Hacker News new | ask | show | jobs
by closed 3871 days ago
A key component to transducers is to realize that map, filter, take, can all be expressed as special cases of the reduce function.

So a curried map function can be expressed as a reduction operation, for example, in python you could do..

  # map that adds 1 to each element
  # same as curried map(sub1)([1,2,3])
  sub1 = lambda x: x - 1
  map(sub1, [1,2,3])
  
  # same outcome using reduce
  reduce(lambda acc, x: acc + [sub1(x)], [1,2,3], [])
Notice that when writing a map operation using the reduce function, we've put two pieces of logic on each step. (1) we have a transformation called sub1, and (2) we have a step operation (returning an array with the transformed x appended to it).

We can use this same logic to create filters with an if statement..

  lt2 = lambda x: x < 2
  filter(lt2, [1,2,3])
  reduce(lambda acc, x: acc + [x] if lt2(x) else acc, [1,2,3], [])
A critical thing to notice in each of these cases is that if we ran a curried filter and map (with transformation / filtering functions already passed), then they would loop over the data twice. However, if you look at the example on this github repo, the want to

* take 3 elements from the sequence

* perform a transformation (map operation) to those elements

Notice that in this case take is being performed before the map, but you could imagine doing something like

* map items from geometric series to float

* filter items that are greater than .15

* take 3 of the remaining items

How would you do that with map and filter functions without looping over the entire (inexhaustible) sequence?

This is the beauty of transformers and transducers, they provide a composable approach to filtering, transforming, and taking elements from a (possibly infinite) sequence.

Of course, all of this could be done in a for loop, but often it introduces complexity..

  # assume geom_series is the generator from the github example
  take = 3
  for el in geom_series:
      if float(el) < .15:
          result.append(el)
          if len(result) == take: break
However, this for loop is using the same ideas: we have a transformation / if (predicate) operation, and step operation to append the data we want. The problem transducers try to solve is writing a series of these types of operations compactly and cleary as a pipeline of functions (erm, transformers), so those functions can be replaced/moved around quickly, and the pipelines can be combined together simply.

A good article that covers tranducers in javascript (sorry!) is here:

http://simplectic.com/blog/2014/transducers-explained-1/

1 comments

> How would you do that with map and filter functions without looping over the entire (inexhaustible) sequence?

◆ Entries provided ◆
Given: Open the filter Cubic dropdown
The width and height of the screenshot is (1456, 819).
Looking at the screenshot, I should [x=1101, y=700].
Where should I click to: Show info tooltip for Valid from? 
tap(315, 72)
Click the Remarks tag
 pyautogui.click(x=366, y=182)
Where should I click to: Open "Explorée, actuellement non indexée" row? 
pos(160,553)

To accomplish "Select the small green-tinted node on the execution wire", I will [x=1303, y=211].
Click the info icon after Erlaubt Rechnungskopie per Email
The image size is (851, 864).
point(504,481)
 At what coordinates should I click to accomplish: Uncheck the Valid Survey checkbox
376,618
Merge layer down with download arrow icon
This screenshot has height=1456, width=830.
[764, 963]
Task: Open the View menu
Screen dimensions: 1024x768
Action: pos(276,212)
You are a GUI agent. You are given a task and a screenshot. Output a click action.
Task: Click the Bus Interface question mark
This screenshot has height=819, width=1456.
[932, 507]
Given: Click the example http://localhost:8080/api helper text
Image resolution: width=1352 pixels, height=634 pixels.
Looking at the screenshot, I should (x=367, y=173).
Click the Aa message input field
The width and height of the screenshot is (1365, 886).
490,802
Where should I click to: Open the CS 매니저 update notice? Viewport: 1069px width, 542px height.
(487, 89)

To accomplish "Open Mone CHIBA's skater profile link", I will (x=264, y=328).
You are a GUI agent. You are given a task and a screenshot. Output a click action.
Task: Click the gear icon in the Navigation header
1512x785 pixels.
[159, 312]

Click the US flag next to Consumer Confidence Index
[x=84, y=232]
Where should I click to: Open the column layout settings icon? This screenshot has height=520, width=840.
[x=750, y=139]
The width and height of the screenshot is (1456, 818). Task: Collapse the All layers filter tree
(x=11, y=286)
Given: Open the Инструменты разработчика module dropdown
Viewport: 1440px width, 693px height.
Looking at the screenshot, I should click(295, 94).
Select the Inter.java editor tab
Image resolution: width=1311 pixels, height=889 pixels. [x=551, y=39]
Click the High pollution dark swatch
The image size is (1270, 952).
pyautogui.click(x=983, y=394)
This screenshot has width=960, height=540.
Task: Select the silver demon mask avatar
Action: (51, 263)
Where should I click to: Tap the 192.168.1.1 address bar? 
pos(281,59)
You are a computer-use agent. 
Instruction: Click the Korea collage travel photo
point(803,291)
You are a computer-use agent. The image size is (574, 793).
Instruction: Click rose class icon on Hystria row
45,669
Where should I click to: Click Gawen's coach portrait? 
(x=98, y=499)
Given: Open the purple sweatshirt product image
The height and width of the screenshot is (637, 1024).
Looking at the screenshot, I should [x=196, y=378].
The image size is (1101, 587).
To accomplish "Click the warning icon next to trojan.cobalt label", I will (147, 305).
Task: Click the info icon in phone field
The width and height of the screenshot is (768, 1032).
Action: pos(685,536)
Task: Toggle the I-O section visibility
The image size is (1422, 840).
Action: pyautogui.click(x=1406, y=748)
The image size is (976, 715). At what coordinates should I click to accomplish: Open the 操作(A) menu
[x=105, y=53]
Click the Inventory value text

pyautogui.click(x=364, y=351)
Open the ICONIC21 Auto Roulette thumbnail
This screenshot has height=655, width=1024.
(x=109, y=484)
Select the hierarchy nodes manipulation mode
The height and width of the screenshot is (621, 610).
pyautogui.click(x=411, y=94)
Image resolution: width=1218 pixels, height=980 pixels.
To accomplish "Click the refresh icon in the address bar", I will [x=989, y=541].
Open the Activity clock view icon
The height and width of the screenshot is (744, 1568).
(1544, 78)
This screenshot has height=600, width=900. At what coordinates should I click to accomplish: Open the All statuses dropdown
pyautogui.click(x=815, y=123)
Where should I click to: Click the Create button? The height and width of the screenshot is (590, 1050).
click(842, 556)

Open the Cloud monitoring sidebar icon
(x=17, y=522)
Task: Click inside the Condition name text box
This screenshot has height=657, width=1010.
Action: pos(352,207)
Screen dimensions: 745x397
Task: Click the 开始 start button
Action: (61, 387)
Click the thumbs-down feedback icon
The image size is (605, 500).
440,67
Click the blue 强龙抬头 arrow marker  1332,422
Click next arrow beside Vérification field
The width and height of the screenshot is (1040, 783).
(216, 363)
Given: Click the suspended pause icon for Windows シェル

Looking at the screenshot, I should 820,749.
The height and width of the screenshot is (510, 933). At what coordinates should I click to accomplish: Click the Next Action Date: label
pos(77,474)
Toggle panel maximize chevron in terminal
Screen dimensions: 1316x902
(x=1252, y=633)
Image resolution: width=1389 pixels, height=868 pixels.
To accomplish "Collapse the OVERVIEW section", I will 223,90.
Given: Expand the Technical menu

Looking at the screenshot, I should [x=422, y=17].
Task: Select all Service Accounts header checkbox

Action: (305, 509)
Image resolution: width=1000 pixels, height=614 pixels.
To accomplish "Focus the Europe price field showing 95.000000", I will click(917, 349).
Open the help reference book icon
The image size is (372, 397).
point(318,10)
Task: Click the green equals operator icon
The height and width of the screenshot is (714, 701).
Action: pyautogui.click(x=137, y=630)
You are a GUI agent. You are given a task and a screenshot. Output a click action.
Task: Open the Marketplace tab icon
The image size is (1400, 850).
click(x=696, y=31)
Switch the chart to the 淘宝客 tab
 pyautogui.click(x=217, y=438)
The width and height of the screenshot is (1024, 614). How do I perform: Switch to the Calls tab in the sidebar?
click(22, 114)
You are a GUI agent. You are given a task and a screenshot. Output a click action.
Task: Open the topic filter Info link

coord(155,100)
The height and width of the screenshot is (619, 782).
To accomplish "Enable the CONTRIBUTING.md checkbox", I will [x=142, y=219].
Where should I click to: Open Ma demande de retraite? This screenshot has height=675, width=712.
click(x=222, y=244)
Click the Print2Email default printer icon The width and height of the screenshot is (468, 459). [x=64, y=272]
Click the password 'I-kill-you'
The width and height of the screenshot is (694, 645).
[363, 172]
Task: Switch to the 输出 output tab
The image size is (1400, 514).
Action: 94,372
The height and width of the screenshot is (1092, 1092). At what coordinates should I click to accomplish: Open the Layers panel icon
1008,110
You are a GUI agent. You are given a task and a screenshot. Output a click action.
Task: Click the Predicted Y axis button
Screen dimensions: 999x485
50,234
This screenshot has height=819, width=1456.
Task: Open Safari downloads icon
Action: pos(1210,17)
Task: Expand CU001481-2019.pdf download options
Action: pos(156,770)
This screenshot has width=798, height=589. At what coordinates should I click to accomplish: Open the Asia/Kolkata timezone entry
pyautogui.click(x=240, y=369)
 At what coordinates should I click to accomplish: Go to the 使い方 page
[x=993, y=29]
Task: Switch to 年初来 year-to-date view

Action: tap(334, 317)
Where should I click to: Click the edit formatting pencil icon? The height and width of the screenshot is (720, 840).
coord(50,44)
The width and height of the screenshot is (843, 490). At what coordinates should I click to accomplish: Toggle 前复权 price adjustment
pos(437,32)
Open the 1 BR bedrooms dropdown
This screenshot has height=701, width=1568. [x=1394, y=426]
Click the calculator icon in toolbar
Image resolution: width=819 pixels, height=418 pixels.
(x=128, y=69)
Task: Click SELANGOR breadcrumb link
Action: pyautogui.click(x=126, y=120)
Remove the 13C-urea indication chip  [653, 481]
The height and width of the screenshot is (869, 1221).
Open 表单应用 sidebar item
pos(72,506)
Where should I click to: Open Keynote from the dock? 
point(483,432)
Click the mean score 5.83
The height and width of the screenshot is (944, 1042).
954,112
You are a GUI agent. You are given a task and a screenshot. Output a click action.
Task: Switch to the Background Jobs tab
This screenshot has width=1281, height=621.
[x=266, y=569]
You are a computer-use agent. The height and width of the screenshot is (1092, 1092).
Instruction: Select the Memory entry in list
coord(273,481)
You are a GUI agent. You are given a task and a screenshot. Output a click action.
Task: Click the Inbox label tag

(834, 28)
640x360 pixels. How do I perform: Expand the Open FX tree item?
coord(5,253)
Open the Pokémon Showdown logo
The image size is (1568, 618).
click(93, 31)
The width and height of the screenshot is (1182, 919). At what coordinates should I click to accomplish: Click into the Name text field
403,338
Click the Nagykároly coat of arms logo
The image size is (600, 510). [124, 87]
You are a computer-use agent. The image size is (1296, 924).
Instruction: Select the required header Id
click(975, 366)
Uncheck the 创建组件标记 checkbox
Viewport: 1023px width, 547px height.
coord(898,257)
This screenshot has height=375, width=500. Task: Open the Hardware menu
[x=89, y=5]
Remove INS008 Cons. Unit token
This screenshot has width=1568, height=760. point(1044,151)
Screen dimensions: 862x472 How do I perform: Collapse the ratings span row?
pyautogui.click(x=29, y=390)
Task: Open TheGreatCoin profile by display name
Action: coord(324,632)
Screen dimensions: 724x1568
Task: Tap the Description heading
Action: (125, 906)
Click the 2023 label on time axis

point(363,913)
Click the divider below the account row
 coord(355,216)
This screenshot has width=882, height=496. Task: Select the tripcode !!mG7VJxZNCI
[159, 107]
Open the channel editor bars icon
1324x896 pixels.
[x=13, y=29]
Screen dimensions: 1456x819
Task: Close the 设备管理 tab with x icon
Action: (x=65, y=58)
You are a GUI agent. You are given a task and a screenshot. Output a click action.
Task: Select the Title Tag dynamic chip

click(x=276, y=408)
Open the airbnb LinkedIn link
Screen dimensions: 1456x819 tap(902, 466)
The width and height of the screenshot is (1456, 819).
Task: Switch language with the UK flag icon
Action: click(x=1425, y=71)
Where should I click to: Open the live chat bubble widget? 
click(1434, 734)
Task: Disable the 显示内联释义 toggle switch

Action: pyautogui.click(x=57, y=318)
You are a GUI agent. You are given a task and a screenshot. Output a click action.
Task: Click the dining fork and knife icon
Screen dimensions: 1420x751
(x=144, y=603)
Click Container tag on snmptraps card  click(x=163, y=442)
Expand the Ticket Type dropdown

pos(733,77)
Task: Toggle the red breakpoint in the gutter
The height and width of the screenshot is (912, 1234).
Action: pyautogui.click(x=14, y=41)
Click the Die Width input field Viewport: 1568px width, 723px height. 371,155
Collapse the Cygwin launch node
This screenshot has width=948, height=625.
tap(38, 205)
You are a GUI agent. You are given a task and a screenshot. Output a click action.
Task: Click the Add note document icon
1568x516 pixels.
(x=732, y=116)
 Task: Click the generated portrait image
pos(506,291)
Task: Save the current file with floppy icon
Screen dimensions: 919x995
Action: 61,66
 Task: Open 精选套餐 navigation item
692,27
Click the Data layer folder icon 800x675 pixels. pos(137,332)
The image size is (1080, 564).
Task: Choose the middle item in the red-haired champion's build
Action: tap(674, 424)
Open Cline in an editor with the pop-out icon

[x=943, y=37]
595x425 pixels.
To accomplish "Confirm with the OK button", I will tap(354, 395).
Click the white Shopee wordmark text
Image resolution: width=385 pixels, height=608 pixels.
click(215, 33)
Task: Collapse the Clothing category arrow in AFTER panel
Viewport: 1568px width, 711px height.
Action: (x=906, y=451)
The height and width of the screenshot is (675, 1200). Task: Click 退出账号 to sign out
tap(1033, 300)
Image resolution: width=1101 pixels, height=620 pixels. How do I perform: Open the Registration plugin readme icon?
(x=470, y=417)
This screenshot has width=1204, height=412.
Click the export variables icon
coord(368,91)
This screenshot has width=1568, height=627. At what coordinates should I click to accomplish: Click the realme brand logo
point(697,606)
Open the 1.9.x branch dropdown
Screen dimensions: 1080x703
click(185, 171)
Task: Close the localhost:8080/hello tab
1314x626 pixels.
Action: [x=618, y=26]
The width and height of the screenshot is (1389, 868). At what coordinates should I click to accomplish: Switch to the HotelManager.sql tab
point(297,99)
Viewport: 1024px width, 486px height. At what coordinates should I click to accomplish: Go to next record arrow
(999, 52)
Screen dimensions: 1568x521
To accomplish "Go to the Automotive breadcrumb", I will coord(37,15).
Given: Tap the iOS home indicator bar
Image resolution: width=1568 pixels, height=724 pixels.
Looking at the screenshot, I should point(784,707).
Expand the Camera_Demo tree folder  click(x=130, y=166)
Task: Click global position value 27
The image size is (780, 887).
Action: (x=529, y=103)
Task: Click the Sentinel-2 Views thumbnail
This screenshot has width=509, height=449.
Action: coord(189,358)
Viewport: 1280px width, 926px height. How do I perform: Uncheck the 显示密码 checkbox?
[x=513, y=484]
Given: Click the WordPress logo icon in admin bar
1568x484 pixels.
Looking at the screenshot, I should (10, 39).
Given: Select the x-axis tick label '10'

◆ Stated exercise ◆
Carry on the Hacker News thread about transducers from the point where it stops.

◆ Reply to the task ◆
But isn't this just a matter of defining map and filter over a lazy stream datatype (aka iterators) instead of over lists?

So the workflow would be

   list -> stream -> filter1 -> filter2 -> list
This would let you run the filters "in parallel" without iterating through things twice.
Python's map and filter already run over iterators. If you're talking about creating filters that are composable, so that you could do

  filter1 = filter(predicate1)   # curried filter
  filter2 = filter(predicate2)   # curried filter
  pipeline = compose(filter1, filter2)
  pipeline(<generator of some kind>)
and make it so that the sequence of operations will be

  for el in some_generator:
    if predicate1(el) and predicate2(el): <accumulate value>
Then I would say defining them in this way is useful and important--transducers are exactly one way of doing this! A critical aspect I didn't go into detail on is the idea of a take function. In the github repo, T.take(3) is the portion that allows the transducer to operate of an infinite stream of values.

This is the piece your workflow example would need to take into account. How could I apply a filter followed by something that takes 3 passing values from an infinite sequence? I'm sure you could come up with a way, and it would be worth comparing to the transducer approach :).

(it's worth noting that currying map, filter, etc.. are very complimentary to the transducer approach)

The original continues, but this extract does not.